### Exercise description
Copy out the data line by line exactly, from its start to the line bearing "View more (297, 1636)", inclusive.

### Supplied data

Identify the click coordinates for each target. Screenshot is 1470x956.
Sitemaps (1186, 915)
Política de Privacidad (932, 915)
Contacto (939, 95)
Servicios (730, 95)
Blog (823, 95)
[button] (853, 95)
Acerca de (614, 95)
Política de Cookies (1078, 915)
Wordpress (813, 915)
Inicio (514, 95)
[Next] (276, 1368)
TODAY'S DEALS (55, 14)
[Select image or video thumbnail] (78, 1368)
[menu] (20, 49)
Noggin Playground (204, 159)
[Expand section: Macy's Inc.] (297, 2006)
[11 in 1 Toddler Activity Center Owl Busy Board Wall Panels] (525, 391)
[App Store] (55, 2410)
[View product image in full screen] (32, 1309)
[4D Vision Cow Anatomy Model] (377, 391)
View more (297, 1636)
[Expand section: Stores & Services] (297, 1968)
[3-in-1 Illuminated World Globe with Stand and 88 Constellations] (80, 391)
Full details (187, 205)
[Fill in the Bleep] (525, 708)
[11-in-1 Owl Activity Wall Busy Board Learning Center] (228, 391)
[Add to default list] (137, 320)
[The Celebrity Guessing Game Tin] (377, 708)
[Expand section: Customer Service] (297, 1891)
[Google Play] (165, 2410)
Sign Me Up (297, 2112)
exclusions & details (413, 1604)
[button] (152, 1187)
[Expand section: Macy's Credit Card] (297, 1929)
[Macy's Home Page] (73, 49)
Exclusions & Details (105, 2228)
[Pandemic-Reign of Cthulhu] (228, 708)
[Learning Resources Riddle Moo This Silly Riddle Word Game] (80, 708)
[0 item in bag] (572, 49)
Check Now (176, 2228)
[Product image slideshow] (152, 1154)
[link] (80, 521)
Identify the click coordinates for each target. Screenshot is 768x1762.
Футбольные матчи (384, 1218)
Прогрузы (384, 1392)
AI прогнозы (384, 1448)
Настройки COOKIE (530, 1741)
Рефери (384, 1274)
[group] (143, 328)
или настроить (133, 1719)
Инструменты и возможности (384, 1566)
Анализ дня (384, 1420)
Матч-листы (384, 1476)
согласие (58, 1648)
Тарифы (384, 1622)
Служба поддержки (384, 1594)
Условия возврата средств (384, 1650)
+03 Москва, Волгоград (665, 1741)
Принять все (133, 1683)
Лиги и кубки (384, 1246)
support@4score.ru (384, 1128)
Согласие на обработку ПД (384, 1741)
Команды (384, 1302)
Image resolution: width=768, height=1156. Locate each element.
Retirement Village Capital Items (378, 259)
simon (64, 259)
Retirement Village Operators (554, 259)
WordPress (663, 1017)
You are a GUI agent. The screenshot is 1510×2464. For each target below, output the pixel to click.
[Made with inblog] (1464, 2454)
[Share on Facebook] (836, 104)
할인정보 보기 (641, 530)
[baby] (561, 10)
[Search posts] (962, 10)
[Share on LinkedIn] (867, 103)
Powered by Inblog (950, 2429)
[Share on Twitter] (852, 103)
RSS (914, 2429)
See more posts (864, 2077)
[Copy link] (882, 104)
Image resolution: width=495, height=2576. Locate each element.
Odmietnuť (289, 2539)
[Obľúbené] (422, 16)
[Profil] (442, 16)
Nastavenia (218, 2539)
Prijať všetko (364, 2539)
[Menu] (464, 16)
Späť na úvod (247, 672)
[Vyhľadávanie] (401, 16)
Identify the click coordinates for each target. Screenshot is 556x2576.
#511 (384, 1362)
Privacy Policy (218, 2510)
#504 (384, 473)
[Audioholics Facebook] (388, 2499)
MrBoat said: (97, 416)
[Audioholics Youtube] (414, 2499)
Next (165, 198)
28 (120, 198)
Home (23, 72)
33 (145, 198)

### Output of the task
Identify the click coordinates for each target. Screenshot is 1470x956.
Sitemaps (1186, 915)
Política de Privacidad (932, 915)
Contacto (939, 95)
Servicios (730, 95)
Blog (823, 95)
[button] (853, 95)
Acerca de (614, 95)
Política de Cookies (1078, 915)
Wordpress (813, 915)
Inicio (514, 95)
[Next] (276, 1368)
TODAY'S DEALS (55, 14)
[Select image or video thumbnail] (78, 1368)
[menu] (20, 49)
Noggin Playground (204, 159)
[Expand section: Macy's Inc.] (297, 2006)
[11 in 1 Toddler Activity Center Owl Busy Board Wall Panels] (525, 391)
[App Store] (55, 2410)
[View product image in full screen] (32, 1309)
[4D Vision Cow Anatomy Model] (377, 391)
View more (297, 1636)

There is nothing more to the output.